7. Spares/bunkers, etc.
The Sellers shall deliver the Vessel to the Buyers with everything belonging to her on board, and on shore and on order. All spare parts and spare equipment including spare tail-end shaft(s) and/or spare propeller(s)/propeller blade(s), if any, belonging to the Vessel at the time of inspection used or unused, whether on board or not shall become the Buyers’ property, but spares on order are to be excluded. Forwarding charges, if any, shall be for the Buyers’ account. The Sellers are not required to replace spare parts including spare tail-end shaft(s) and spare propeller(s)/propeller blade(s) which are taken out of spare and used as replacement prior to delivery, but the replaced items shall be the property of the Buyers. The radio installation and navigational equipment shall be included in the sale without extra payment if they are the property of the Sellers. Unused stores and provisions shall be included in the sale and be taken over by the Buyers without extra payment.
The Sellers have the right to take ashore crockery, plates, cutlery, linen and other articles bearing the Sellers’ flag or name, provided they replace same with similar unmarked items. Library, forms, etc., exclusively for use in the Sellers’ vessel(s), shall be excluded without compensation.

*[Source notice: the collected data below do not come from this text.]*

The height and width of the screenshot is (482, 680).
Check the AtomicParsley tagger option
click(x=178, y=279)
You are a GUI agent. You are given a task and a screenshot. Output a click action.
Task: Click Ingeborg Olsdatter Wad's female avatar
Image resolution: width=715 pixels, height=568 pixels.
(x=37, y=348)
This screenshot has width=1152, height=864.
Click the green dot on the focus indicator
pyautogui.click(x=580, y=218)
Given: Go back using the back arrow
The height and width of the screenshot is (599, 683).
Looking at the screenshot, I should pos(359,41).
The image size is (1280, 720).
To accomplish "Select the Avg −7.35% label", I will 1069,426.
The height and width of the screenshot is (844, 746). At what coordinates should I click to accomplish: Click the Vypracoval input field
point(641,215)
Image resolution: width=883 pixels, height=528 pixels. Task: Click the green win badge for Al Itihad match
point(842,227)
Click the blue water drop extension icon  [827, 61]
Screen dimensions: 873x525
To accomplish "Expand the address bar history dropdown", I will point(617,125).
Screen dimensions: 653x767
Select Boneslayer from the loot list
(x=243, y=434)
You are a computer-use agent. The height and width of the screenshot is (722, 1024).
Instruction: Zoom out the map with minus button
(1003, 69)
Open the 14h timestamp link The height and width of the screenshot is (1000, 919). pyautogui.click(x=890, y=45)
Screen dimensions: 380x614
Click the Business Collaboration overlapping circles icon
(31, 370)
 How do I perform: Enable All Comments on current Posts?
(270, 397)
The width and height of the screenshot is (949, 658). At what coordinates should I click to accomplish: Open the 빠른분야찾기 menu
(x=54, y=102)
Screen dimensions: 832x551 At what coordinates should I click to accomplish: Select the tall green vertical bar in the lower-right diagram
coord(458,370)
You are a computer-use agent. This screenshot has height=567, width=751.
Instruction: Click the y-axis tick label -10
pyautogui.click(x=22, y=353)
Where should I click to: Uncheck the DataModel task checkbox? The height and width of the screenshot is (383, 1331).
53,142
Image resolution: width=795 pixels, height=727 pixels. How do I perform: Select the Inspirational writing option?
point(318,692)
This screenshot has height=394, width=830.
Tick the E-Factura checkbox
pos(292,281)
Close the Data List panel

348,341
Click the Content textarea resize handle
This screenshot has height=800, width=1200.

Captain’s Officers’ and Crew’s personal belongings including the slop chest are to be excluded from the sale, as well as the following additional items (including items on hire): Oxygen/Acetylene/Freon bottles and Mini-M. With reference to slop chest, Sellers will revert prior to delivery if this is available for purchase by the buyers and the contents therein.
The Buyers shall take over the remaining bunkers which are charterars property and unused lubricating oils in storage tanks and sealed unbroached drums, greases and hydraulics and pay for unused luboils at Sellers’ net cost (purchase price) and pay the current net market price (excluding barging costs expenses) at the port and date of delivery of the Vessel. All prices to be evidenced by original if available, or relevant copies of invoices. Payment under this Clause shall be made at the same time and place and in the same currency as the Purchase Price.
8. Documentation. (see also clause 16)
The place of closing: Athens - Greece
In exchange for payment of the Purchase Price the Sellers shall furnish the Buyers with delivery documents, namely:
a) Legal Bill of Sale in a form recordable in (the country in which the Buyers are to register the Vessel), warranting that the Vessel is free from all encumbrances, mortgages and maritime liens or any other debts or claims whatsoever, duly notarially attested and legalized by the consul of such country or other competent authority.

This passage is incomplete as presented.